╭─ SUPPLIED RECORDS

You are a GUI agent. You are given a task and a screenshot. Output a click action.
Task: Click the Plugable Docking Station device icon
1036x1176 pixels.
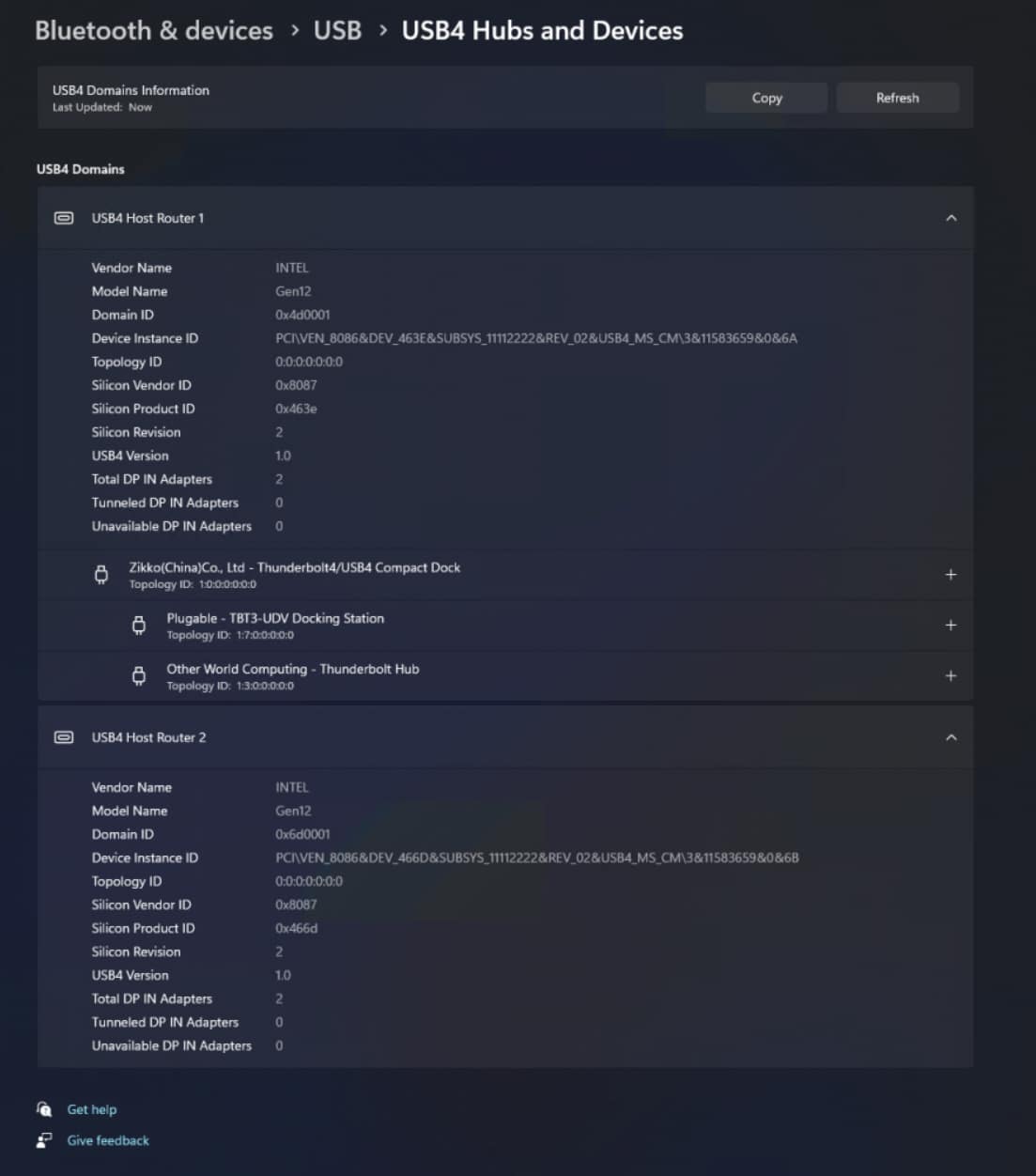[139, 626]
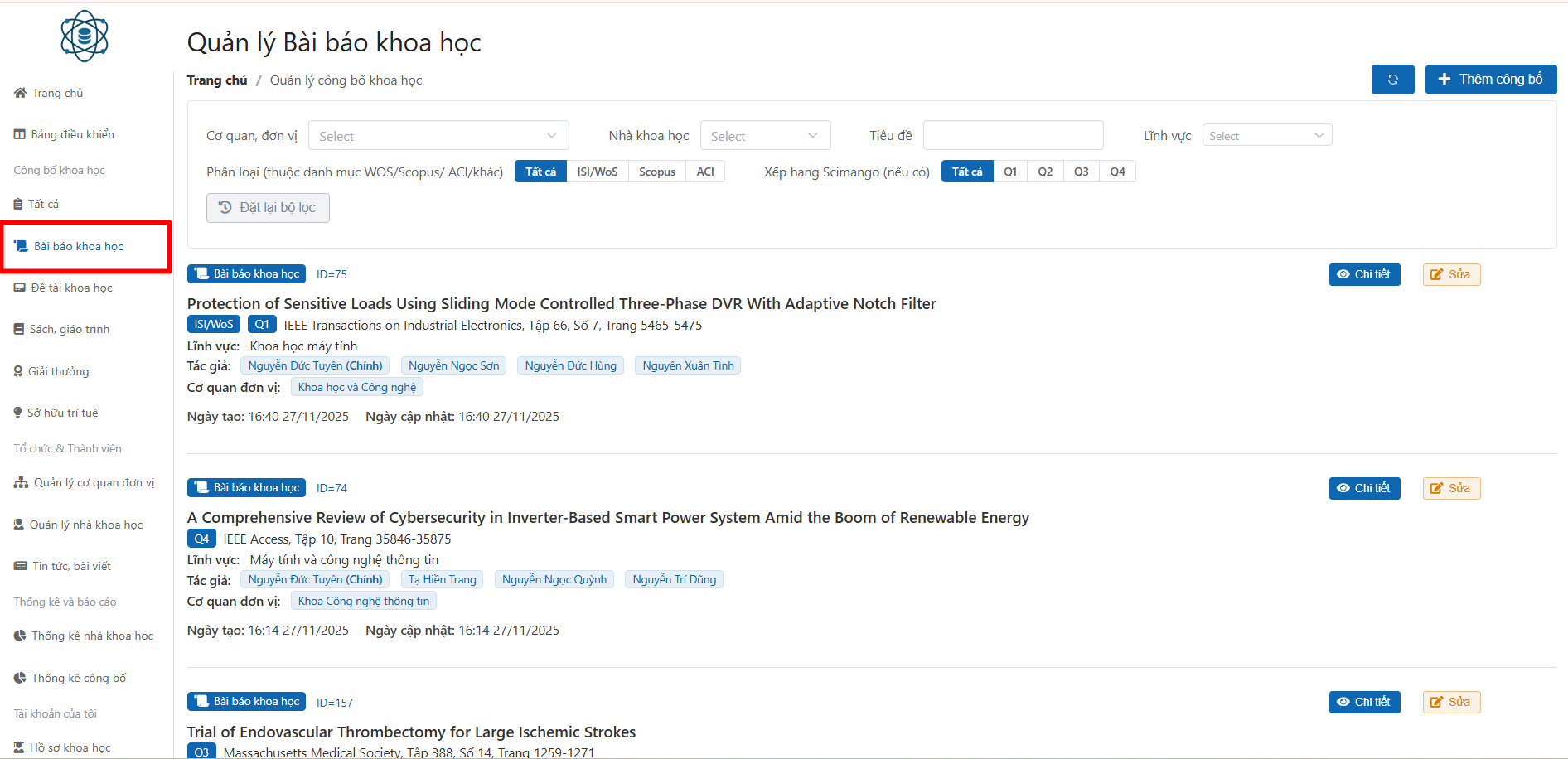The image size is (1568, 759).
Task: Filter Scimago ranking by Q1
Action: pyautogui.click(x=1010, y=172)
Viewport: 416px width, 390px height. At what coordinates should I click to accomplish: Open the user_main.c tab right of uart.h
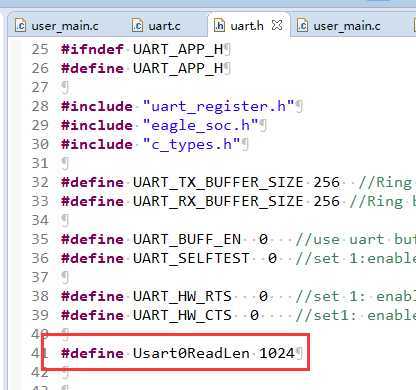point(339,26)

╰─

TASK DESCRIPTION: Duplicate these records line for line, leaving out the pictures.

COMPLETED EXERCISE:
You are a GUI agent. You are given a task and a screenshot. Output a click action.
Task: Click the Plugable Docking Station device icon
1036x1176 pixels.
[139, 626]
The image size is (1568, 759).
Task: Filter Scimago ranking by Q1
Action: pyautogui.click(x=1010, y=172)
Viewport: 416px width, 390px height. At what coordinates should I click to accomplish: Open the user_main.c tab right of uart.h
point(339,26)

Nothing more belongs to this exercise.